### Task to carry out
Once "The width and height of the screenshot is (1568, 487)." turns up in a line below, reproduce that line and those after it exactly, stopping after the line with "the Add New"; leave pictures out.

### Supplied entries
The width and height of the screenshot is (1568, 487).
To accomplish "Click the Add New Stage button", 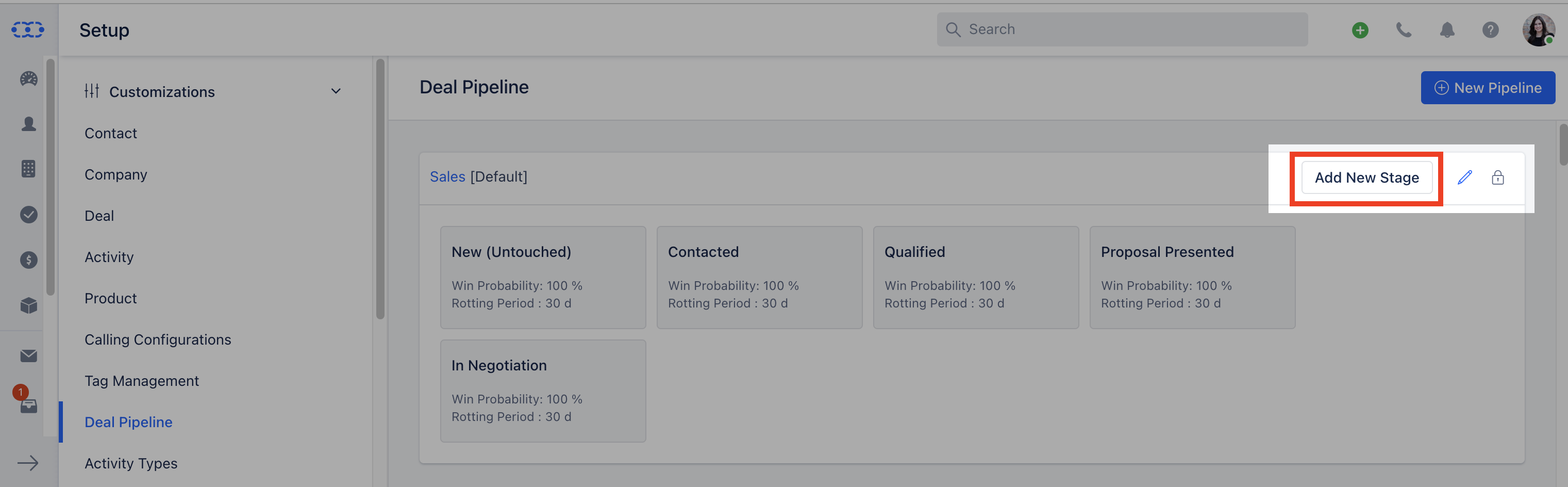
--
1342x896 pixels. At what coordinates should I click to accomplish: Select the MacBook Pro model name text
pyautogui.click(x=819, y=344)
* * *
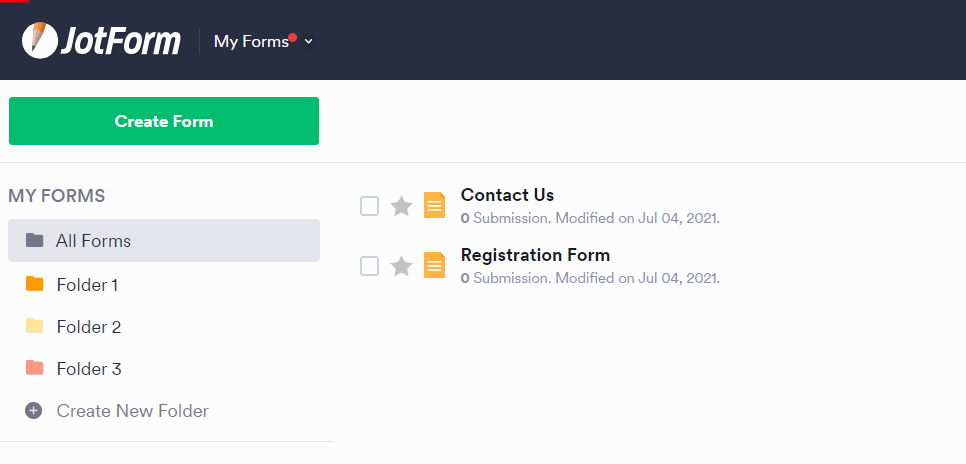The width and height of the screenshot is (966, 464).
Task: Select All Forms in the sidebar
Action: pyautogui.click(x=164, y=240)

### Result below
The width and height of the screenshot is (1568, 487).
To accomplish "Click the Add New Stage button", 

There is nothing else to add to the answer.